I have in here gas for site visits and this is one where my dad lives about four hours away. So I’m getting here one site visit per month for manager and it’s 12 months, times two for a round trip, times 57.5 cents. That’s the IRS rate times 209, he’s 209 miles away. And I’m billing that to the partnership. In this deal, dad and I are the only two partners. There’s no investors in this deal, but it wouldn’t be fair for him to just pay for his own mileage and wear and tear in his vehicle when he’s benefiting the both of us. So he gets reimbursed for his trips and that’s a real business expense on this project. And obviously he’s paying himself with his own money for a portion of this, but I’m paying, I’m covering my share too.

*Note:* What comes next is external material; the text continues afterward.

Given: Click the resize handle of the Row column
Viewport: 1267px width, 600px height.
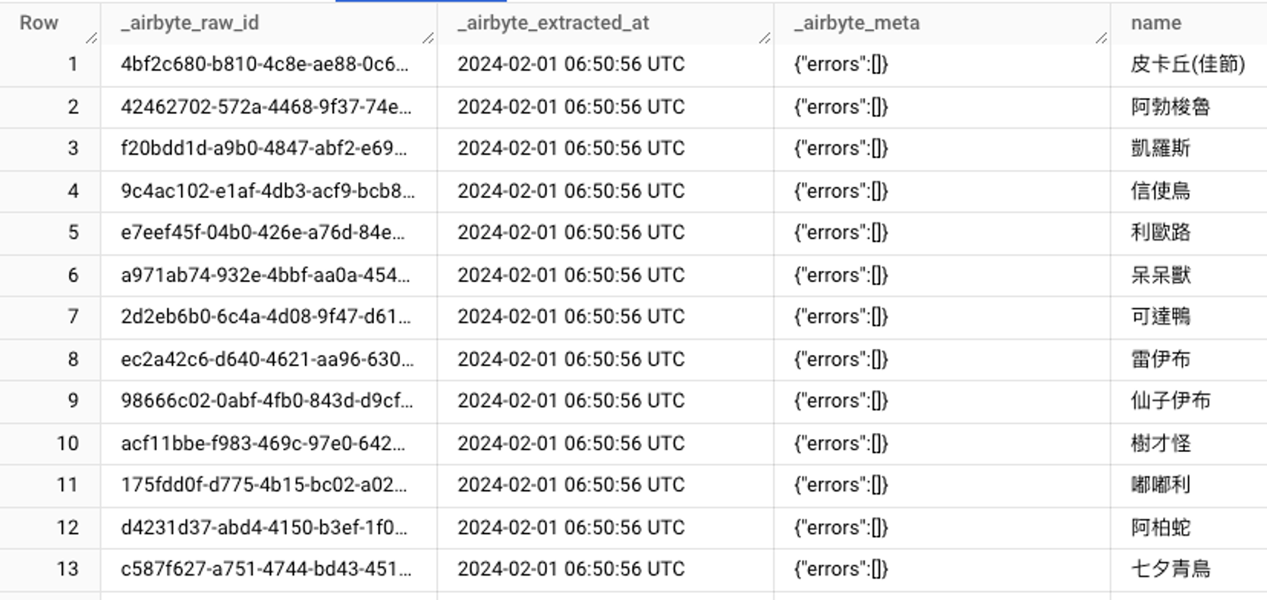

Okay. Next is property taxes. I’ve got a whole other podcast on how to project the property taxes and how to appeal the property taxes. So check that out, but don’t just take the number that the seller gave you.

I’ve got electric for an office, a shed or a storm shelter. This part didn’t have any, this is something you want to look at the prior guy’s bills and see what his electric bill is. This park is zero. Cause there are no, there are no ancillary buildings. It’s a really dense 54 unit park.

Next is mowing. I’ve gotten this on only $250 a month, $250 a year because I’ve got almost no common area and all the lots are full with houses. And sometimes the mowing included in the park greeters fee as well, which was kind of already baked in.

Next is office supplies, miscellaneous. This is like paper. We have our own check printer that our bookkeeper uses. Like we have, it’s got this Micker ink that’s really inexpensive. So we have Micker ink special printers, special stock paper, all your regular office supplies. I put like computers or scanner printers for like the manager if I paid for those, which I do sometimes that’ll be like a day one cost per like cap X, essentially as opposed to an annual expense.

Internet and phone, I’ve got in here 75 bucks a month. And that’s just to add another account to our rent manager account. You can add another user for like $75 a month. So that’s 900 a year.

Security cameras, this park does not have them.

Personal property taxes. In this park we have no permanent homes that we’re paying personal property taxes on and that doesn’t really happen. It’s probably Texas and Illinois, Missouri where they do have it. So you got to check your state, check your region and then plug that number.

Electric for street lights. This is oftentimes a fixed number. Instead of like in my house, the electric is based on my usage. They don’t come out and read the meters and the street lights a lot of times. It’s just per pole. So in this park I’ve got budgeted $86.40 a month. Because that’s what the bill is based on the number of light poles. And actually recently we added some light poles. It’s often advantageous to add light poles and to convert them to led, just to make the park brighter, safer, happier, and people will notice that you’re watching them and notice that you’re putting money in there.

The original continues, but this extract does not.